▶ INSTRUCTIONS FOR THE TASK: In the passage on hateful Twitter users, which centrality measures are compared between hateful and normal users?

▶ PASSAGE TO READ:
----------

Q1: Are the attributes of and the content associated with hateful users different from normal ones?

Q2: How are hateful users characterized in terms of their global position in the network and their local neighborhood of interactions?

To address these questions, we perform experiments in our collected dataset. We (i) examine attributes provided by Twitter’s API, such as number of followers and creation date as well as attributes related to users activity; (ii) perform a sentiment and lexical analysis on the content present in each user’s timeline; and (iii) compare centrality measures such as betweenness and eigenvector centrality between hateful and normal users. We also examine these statistics for users in the 1-neighborhood on the retweet graph.

----------

▶ DATA EXTRACTS:
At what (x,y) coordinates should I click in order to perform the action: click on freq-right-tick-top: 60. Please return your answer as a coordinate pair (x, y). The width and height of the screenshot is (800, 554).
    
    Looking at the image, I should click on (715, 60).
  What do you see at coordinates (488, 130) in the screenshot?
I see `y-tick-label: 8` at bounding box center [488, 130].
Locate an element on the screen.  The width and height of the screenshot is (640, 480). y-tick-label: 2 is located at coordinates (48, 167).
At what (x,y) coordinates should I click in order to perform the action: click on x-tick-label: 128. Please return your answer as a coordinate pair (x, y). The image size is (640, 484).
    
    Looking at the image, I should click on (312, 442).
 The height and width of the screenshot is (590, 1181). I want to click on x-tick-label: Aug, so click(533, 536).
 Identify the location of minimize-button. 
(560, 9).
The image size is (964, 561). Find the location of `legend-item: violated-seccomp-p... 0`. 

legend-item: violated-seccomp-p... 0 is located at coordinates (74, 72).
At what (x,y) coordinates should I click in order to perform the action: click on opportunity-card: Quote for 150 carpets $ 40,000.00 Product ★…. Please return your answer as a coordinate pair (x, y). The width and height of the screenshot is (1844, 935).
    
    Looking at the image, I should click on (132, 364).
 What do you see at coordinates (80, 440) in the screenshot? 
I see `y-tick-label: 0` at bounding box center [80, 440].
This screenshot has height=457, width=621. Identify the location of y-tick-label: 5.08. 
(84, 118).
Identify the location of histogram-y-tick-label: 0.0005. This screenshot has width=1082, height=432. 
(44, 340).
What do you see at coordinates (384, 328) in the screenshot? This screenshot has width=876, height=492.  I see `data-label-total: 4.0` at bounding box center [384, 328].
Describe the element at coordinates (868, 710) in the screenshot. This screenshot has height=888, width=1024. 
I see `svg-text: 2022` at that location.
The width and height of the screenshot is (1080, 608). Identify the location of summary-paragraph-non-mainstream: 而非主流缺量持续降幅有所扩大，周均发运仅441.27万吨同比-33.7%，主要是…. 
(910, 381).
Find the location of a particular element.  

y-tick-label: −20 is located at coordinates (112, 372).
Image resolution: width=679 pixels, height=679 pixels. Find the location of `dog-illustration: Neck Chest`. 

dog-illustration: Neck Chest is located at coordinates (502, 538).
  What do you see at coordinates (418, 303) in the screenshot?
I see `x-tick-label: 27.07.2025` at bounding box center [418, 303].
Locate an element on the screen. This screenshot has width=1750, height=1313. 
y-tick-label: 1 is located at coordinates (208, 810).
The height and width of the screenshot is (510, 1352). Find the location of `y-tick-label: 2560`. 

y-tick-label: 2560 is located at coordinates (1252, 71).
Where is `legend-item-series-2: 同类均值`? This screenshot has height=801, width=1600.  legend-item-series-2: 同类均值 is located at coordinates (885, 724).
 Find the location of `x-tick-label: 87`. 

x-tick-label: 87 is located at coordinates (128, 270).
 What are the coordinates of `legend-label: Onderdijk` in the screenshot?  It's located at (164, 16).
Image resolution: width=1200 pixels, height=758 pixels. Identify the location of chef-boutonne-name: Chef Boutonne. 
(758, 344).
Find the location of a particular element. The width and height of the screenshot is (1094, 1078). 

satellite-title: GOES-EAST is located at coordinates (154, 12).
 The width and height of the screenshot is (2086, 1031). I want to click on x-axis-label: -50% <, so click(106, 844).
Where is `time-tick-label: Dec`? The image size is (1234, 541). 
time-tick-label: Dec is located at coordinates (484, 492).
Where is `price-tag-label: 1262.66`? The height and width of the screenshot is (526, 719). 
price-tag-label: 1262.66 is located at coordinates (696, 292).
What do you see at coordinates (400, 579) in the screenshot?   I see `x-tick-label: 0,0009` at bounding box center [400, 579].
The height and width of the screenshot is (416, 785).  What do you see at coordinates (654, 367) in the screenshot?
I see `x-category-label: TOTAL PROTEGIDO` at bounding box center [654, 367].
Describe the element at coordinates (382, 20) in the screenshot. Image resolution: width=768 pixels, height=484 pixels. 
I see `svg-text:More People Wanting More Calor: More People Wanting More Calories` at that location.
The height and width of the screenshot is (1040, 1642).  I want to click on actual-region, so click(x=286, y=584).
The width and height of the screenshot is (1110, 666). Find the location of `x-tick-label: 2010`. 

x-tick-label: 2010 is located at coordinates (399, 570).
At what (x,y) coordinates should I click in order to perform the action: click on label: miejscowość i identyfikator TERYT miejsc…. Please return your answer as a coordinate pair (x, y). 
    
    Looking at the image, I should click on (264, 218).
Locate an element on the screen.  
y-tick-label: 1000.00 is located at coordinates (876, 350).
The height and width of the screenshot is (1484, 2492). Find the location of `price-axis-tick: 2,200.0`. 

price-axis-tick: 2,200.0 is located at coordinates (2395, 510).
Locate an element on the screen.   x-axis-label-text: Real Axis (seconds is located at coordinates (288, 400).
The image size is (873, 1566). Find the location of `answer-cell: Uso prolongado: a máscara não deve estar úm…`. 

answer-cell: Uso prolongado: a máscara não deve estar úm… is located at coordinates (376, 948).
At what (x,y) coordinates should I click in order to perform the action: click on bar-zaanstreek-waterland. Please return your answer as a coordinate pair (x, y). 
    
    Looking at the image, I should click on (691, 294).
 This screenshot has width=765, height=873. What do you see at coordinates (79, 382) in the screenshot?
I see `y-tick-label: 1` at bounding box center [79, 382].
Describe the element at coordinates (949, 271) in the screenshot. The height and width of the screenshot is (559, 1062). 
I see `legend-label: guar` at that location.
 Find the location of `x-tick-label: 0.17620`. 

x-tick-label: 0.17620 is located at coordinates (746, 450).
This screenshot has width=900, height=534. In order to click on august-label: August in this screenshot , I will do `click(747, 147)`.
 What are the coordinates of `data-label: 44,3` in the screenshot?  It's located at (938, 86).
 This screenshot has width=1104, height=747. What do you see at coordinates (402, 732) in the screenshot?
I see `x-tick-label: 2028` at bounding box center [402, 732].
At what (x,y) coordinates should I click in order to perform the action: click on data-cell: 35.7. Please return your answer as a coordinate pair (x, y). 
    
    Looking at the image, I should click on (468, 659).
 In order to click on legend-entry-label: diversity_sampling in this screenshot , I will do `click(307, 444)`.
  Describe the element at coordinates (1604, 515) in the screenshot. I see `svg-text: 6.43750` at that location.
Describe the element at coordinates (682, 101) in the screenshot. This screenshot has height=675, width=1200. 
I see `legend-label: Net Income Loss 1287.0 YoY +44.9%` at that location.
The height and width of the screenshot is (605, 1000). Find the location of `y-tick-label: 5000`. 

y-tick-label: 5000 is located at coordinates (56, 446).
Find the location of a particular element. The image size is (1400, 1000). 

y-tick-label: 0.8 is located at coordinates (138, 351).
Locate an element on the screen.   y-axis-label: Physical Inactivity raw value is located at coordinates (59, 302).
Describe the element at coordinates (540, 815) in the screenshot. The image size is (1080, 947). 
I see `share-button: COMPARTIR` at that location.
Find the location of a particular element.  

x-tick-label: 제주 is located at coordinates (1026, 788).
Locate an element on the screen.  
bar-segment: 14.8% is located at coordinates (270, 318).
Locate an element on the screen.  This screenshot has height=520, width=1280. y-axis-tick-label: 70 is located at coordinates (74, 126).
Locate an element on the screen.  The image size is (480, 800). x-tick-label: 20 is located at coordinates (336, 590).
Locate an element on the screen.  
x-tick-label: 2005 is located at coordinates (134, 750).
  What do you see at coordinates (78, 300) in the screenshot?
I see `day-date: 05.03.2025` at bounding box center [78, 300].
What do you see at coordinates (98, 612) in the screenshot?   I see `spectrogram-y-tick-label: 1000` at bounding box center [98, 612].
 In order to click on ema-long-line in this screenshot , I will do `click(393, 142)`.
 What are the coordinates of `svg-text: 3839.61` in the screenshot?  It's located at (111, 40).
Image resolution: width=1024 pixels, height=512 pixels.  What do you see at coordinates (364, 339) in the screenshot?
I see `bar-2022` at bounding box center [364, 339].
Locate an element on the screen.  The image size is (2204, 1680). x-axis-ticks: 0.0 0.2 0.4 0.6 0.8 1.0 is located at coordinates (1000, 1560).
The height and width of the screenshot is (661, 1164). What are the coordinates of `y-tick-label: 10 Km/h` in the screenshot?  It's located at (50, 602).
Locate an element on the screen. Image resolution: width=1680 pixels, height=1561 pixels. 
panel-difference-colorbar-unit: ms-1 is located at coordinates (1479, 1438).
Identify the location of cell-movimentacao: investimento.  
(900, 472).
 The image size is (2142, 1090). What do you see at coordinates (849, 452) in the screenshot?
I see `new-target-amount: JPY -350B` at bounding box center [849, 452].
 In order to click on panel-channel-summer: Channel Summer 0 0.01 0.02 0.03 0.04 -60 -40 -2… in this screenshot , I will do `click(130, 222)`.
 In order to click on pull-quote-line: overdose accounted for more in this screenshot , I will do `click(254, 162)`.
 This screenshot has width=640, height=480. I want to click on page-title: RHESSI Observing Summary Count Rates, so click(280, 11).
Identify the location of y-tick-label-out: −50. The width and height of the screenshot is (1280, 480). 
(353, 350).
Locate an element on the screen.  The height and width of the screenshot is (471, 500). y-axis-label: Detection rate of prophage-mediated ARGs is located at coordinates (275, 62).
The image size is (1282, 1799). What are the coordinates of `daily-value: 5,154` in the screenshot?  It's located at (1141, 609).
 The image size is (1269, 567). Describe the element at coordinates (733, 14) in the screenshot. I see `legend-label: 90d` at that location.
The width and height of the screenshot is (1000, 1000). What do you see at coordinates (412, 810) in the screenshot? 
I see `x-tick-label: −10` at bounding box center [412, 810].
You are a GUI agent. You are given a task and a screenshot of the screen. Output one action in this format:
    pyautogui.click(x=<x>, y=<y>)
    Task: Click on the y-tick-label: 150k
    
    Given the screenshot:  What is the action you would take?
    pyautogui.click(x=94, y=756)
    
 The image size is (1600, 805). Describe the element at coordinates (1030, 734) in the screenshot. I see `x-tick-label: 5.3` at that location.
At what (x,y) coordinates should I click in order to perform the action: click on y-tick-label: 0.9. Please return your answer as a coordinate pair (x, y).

----------

▶ OUTPUT FOR THIS TASK: Betweenness and eigenvector centrality.